As can be seen in the second example, the strings may be longer than ten characters. In this case, you should print the entire string on the first line, but wrap the hex digits to fit inside the ten-byte hex field.


Requirements

Here are the required functions that you must implement in your p3‐disas.c: (Unit tests will be used to validate this portion of your submission.)

bool parse_command_line_p3

( int argc, char **argv, bool *header, bool *segments , bool *membrief, bool *memfull, bool *disas_code, bool *disas_data, char **file );

As in Projects 1 and 2, set the Booleans pointed to by the parameters as appropriate based on the command-line parameters. The two new parameters disas_code and disas_data correspond to the "‐d" and "‐D" flags, respectively. In case of any parsing errors, ALL Boolean flags must be set to false .

y86_inst_t fetch ( y86_t cpu, memory_t memory );

Fetch the instruction and supporting operands from memory. The incoming cpu parameter has been pre-loaded with the Program Counter value, i.e. the address of the instruction to be fetched, which is then returned by this function. Study y86.h for the declarations of the y86_inst_t and y86_t structures.

void disassemble_code ( memory_t memory, elf_phdr_t *phdr, elf_hdr_t *hdr );

Disassemble an entire code segment. This function should repeatedly call fetch to retrieve instructions from the segment and print the address and hexdump of the code, then call disassemble (see next) for the actual assembly code text. Essentially, this function should implement a three-cycle von Neumann architecture where the stages are "fetch," "disassemble," and "update PC," and where the PC update is just an increment based on the size of the current instruction (i.e., no control flow changes). The function takes a pointer to a single program header (phdr) that describes the section to be disassembled as well as a pointer to the original ELF header (hdr).

void disassemble (y86_inst_t inst);

Disassemble a single Y86 instruction inst. This should ONLY print the assembly code (i.e. the mnemonic and operands). As for all of the surrounding data (e.g., address, hex, etc.) described above, these should be printed by the disassemble_code function (see above)

void disassemble_data ( memory_t memory, elf_phdr_t *phdr );

Disassemble a single read-write data segment that consists of a sequence of “.quad” assembler directives. The segment is described by the phdr parameter.

void disassemble_rodata ( memory_t memory, elf_phdr_t *phdr );

Disassemble a single read-only data segment that consists of strings. The segment is described by the phdr parameter.

In addition, you must implement your main() function in main.c such that it expands on that of project 2. If the "‐d" was passed at the command line, you'll need to loop through all of the CODE segments, decoding all of the instructions by calling disassemble_code.

Next, if the "‐D" was passed at the command line, you must loop through all of the DATA segments, decoding all of the data by calling either disassemble_data or disassemble_rodata, as determined by the p_flag of each data segment.

You are free (and encouraged!) to define multiple helper functions, as well. However, these must be fully contained in your .c files. Remember, you are NOT permitted to change any of the .h files. While you are free to call them anything you want, good coding practices recommend you provide meaningful names and clear purposes. Regardless, the functions above must execute correctly according to specification.

──────

--- Requirements ---
1. Name every function that the assignment text says must be implemented in p3‐disas.c.
2. Pull out each line of the records that contains the word "Select".

--- Extracted entries ---
──────

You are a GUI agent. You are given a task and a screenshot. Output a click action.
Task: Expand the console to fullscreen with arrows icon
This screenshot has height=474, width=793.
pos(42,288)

──────

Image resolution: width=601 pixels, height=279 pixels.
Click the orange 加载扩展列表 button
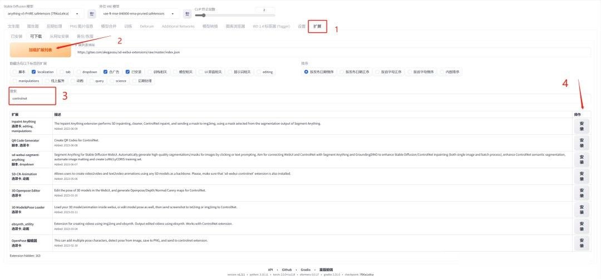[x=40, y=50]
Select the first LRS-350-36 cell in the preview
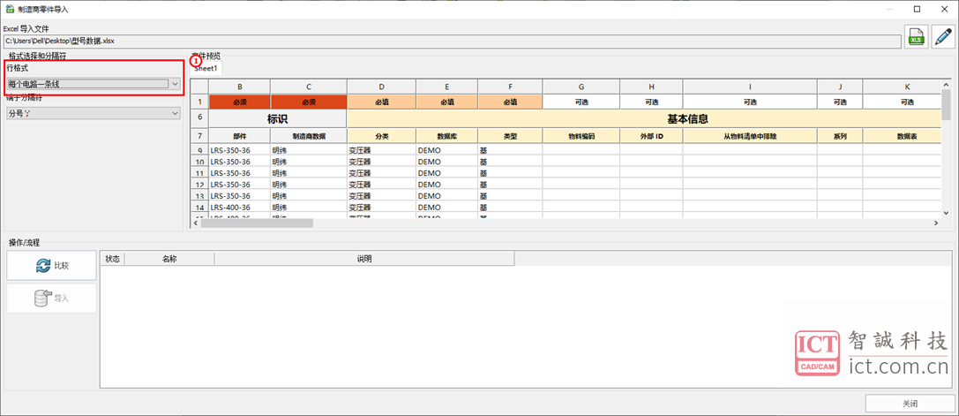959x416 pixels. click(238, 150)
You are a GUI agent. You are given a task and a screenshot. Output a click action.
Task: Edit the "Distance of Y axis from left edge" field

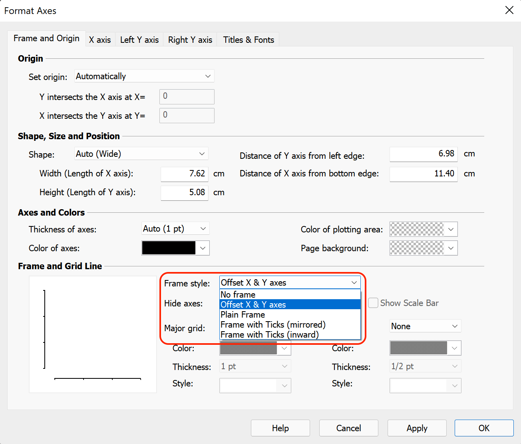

──────

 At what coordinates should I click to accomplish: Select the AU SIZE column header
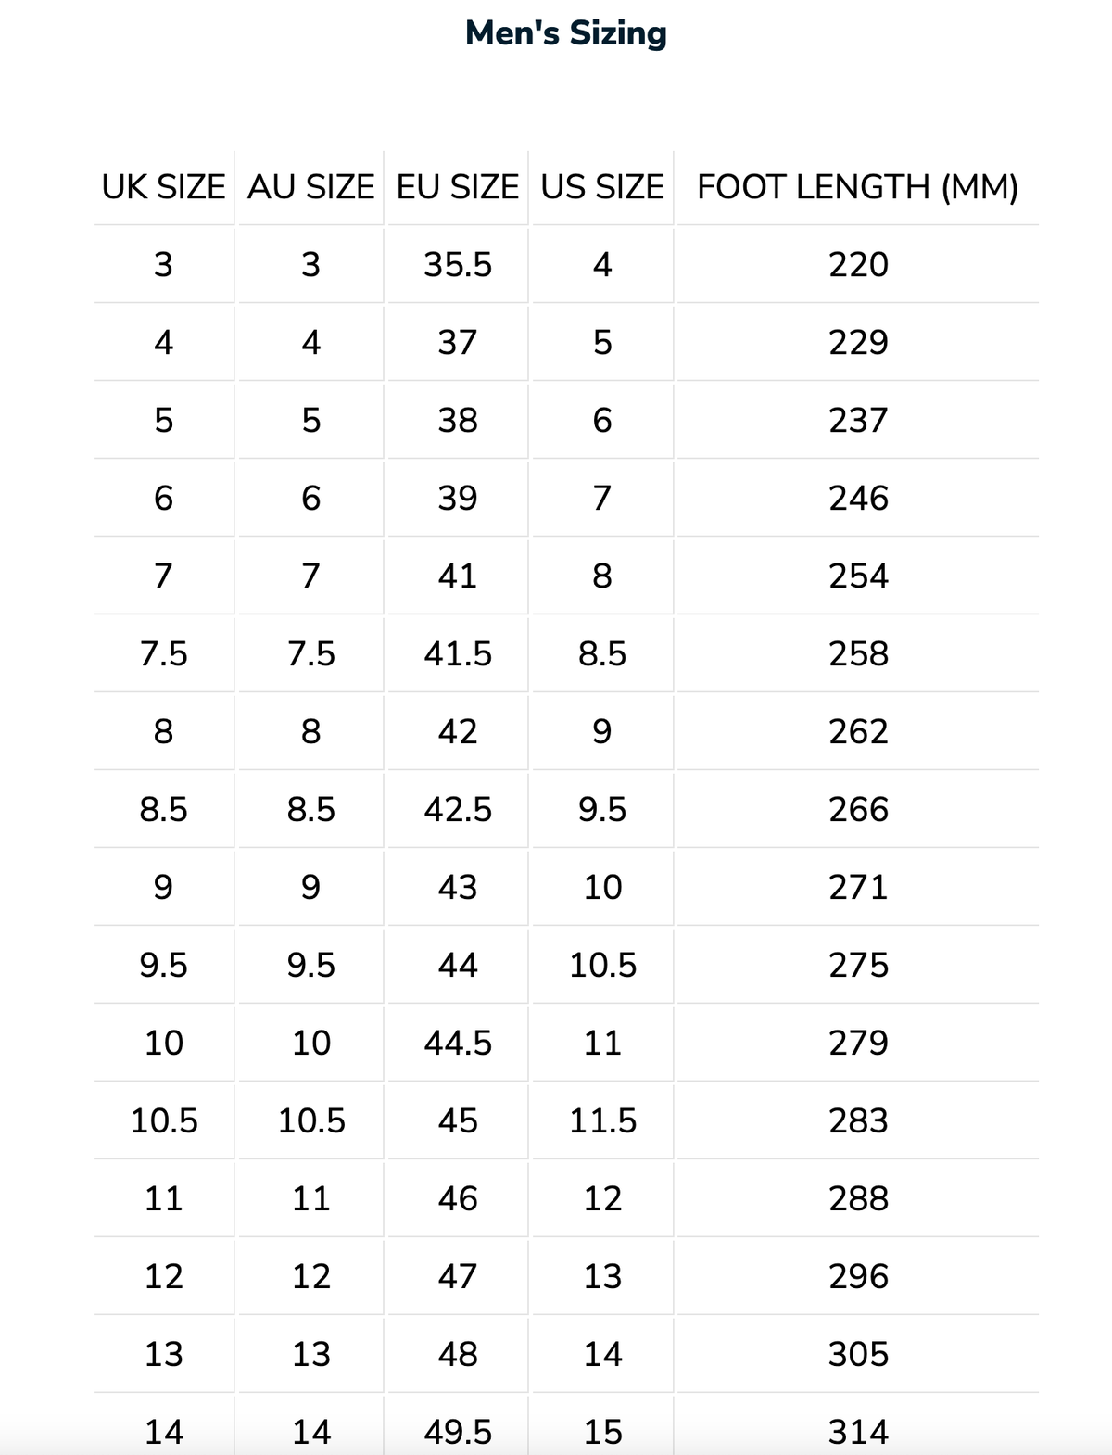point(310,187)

──────

--- Results for the exercise ---
1. parse_command_line_p3, fetch, disassemble_code, disassemble, disassemble_data, disassemble_rodata

2.
Select the first LRS-350-36 cell in the preview
 At what coordinates should I click to accomplish: Select the AU SIZE column header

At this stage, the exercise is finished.